::: EXERCISE INPUT

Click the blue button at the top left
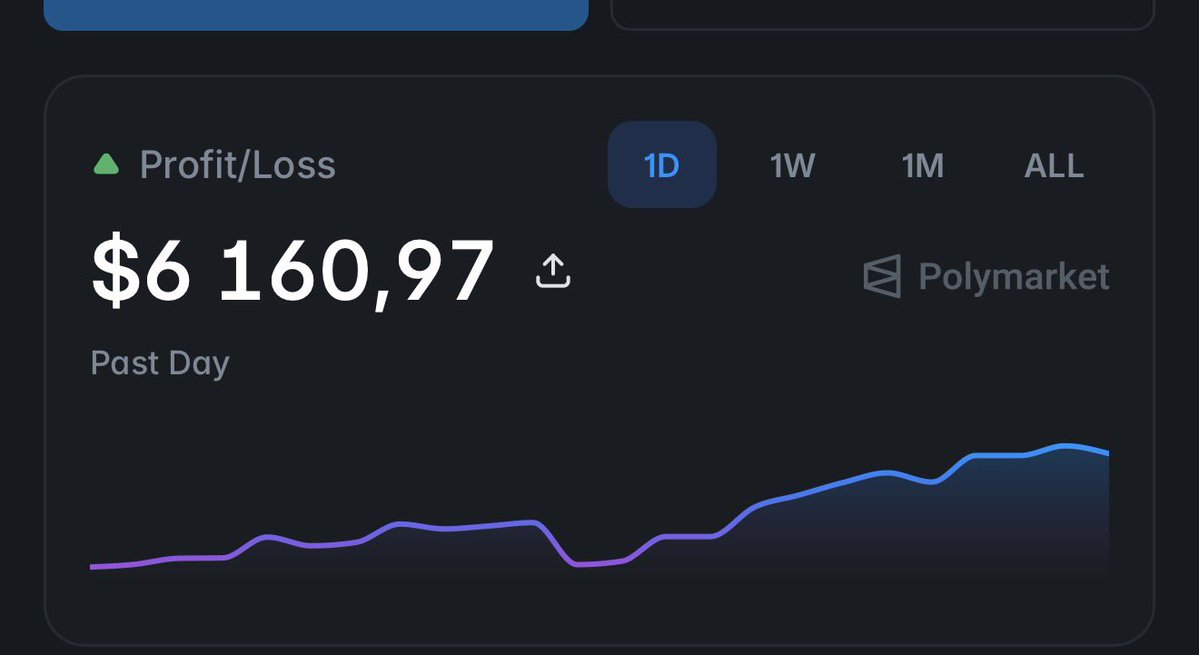1199x655 pixels. pos(315,13)
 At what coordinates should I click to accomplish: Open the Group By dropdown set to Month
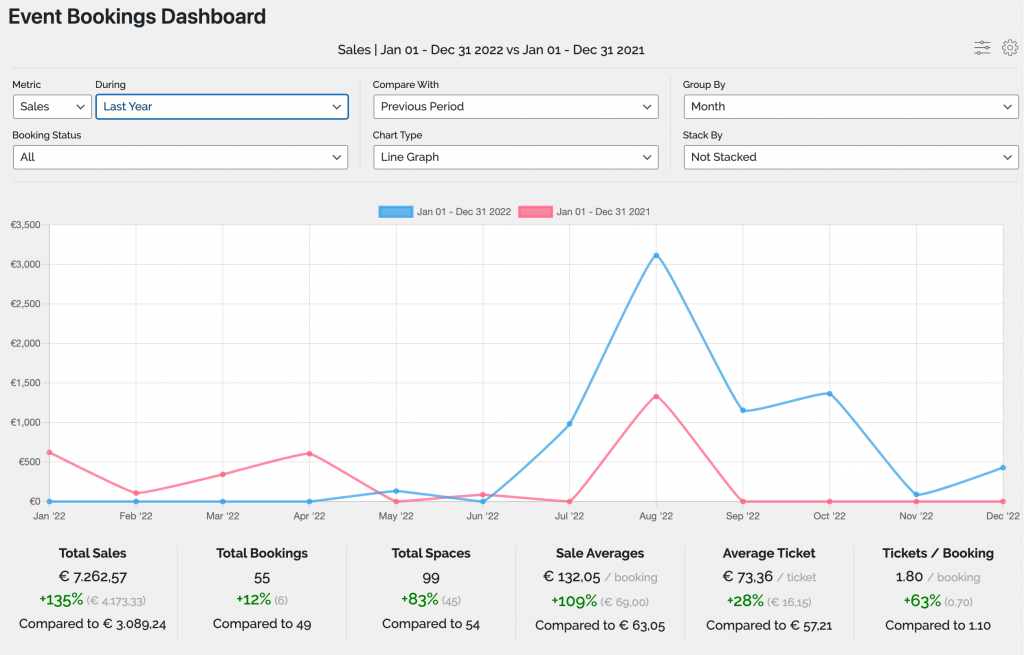tap(850, 106)
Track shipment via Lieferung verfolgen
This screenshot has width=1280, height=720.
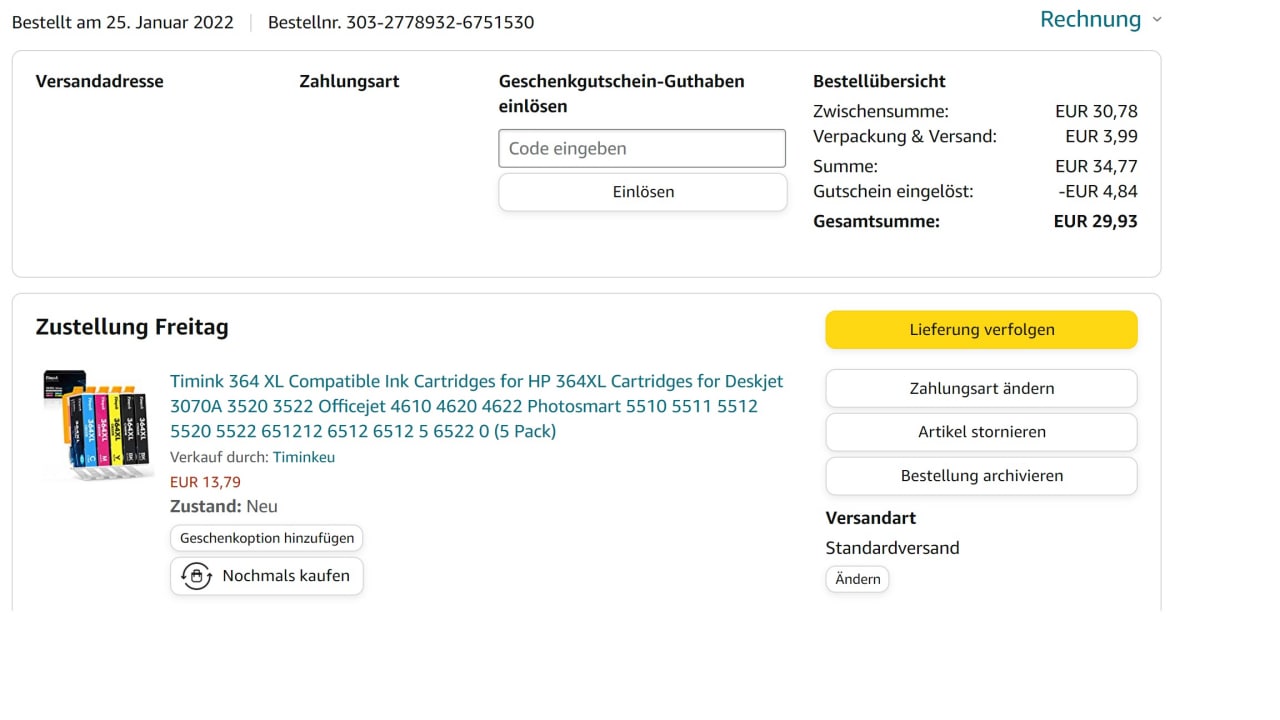tap(981, 330)
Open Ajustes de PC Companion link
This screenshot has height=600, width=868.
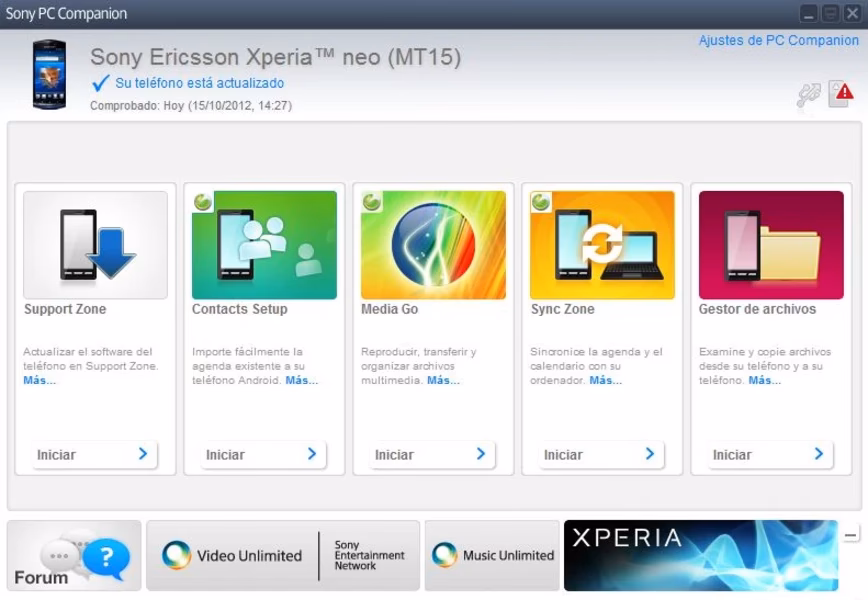pyautogui.click(x=778, y=41)
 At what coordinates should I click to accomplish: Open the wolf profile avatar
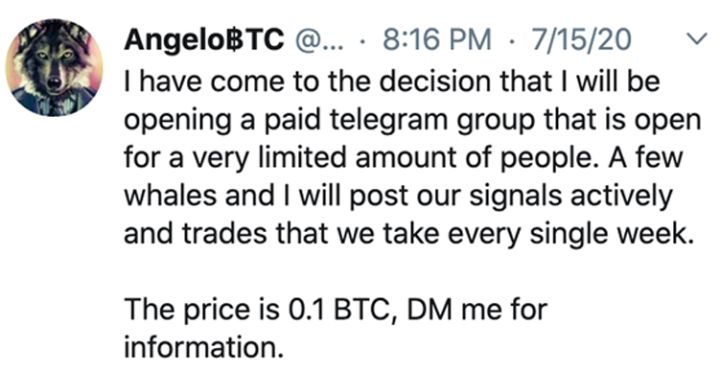[54, 68]
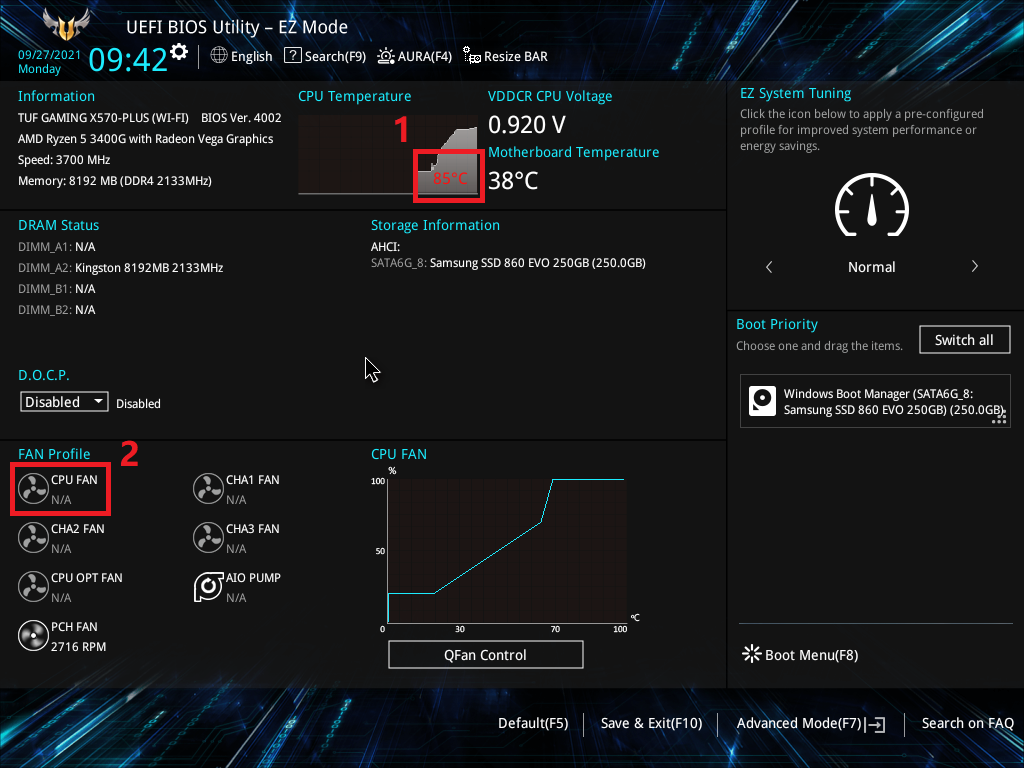The image size is (1024, 768).
Task: Open Search on FAQ
Action: pyautogui.click(x=967, y=723)
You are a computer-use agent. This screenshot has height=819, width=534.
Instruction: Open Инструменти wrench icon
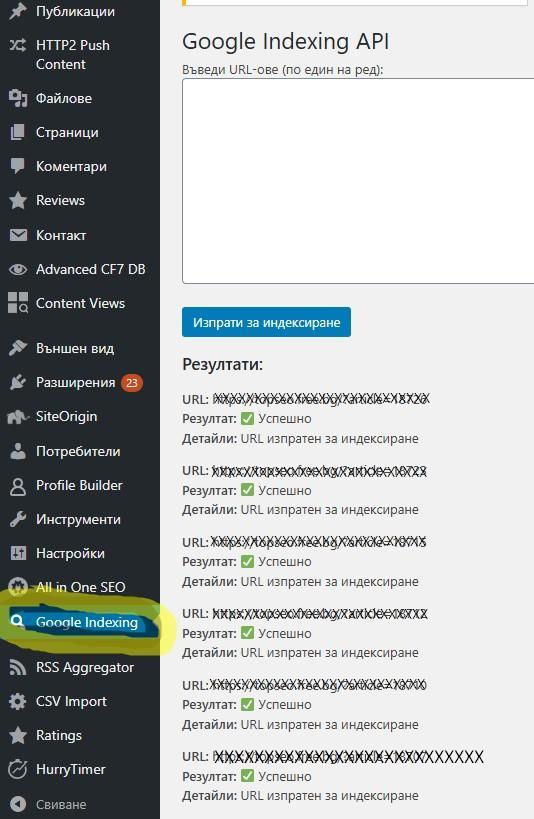point(18,519)
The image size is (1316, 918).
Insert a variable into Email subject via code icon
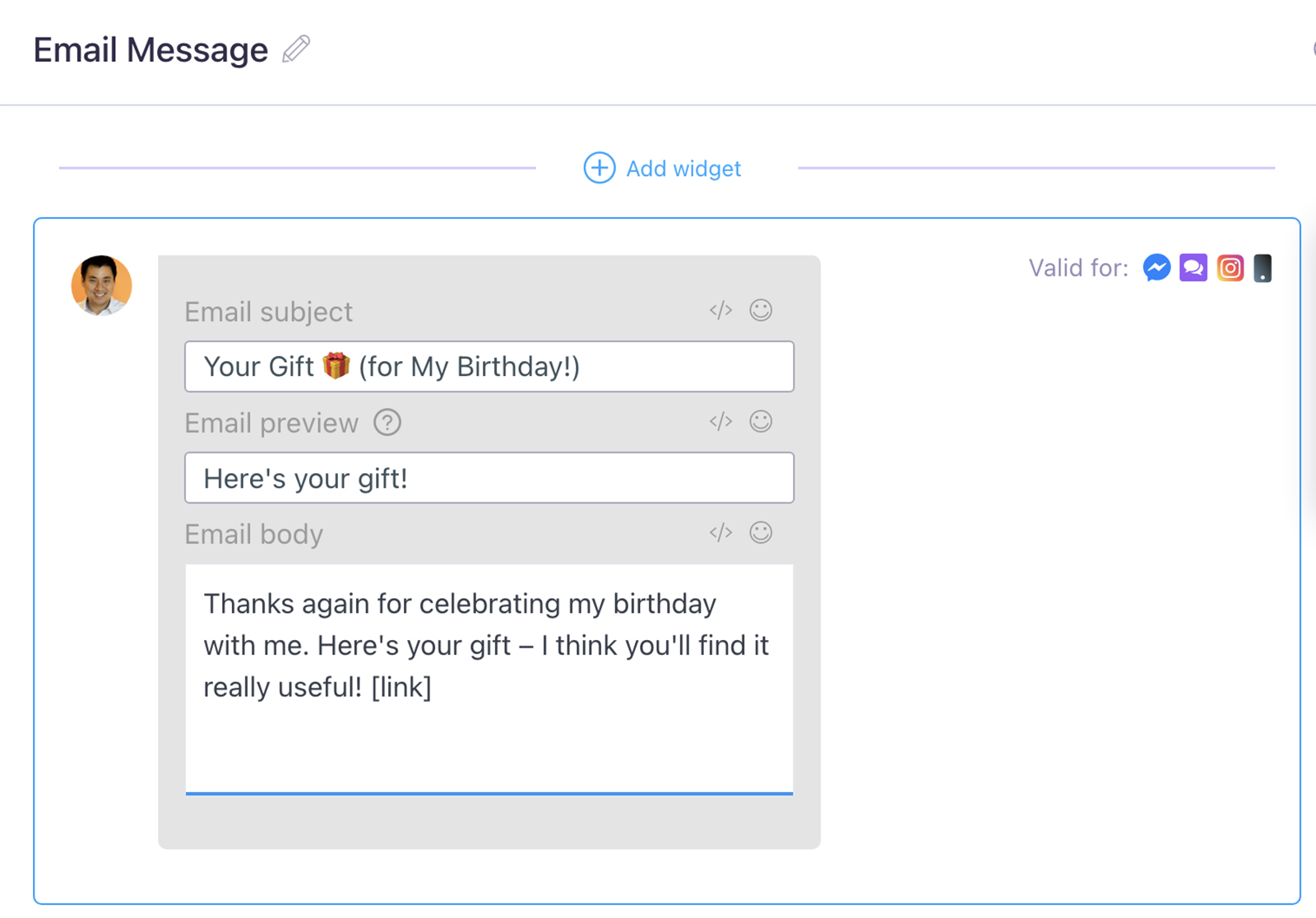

::::::

- _REQUIRED ACTION_
The records above should be returned exactly, with only their pictures held back.

- _COMPLETED TASK_
Click the blue button at the top left
1199x655 pixels. pos(315,13)
 At what coordinates should I click to accomplish: Open the Group By dropdown set to Month
tap(850, 106)
Track shipment via Lieferung verfolgen
This screenshot has width=1280, height=720.
tap(981, 330)
Open Ajustes de PC Companion link
This screenshot has height=600, width=868.
pyautogui.click(x=778, y=41)
 At what coordinates should I click to accomplish: Open the wolf profile avatar
[54, 68]
The image size is (1024, 768).
Task: Open Search on FAQ
Action: pyautogui.click(x=967, y=723)
You are a computer-use agent. This screenshot has height=819, width=534.
Instruction: Open Инструменти wrench icon
point(18,519)
The image size is (1316, 918).
Insert a variable into Email subject via code icon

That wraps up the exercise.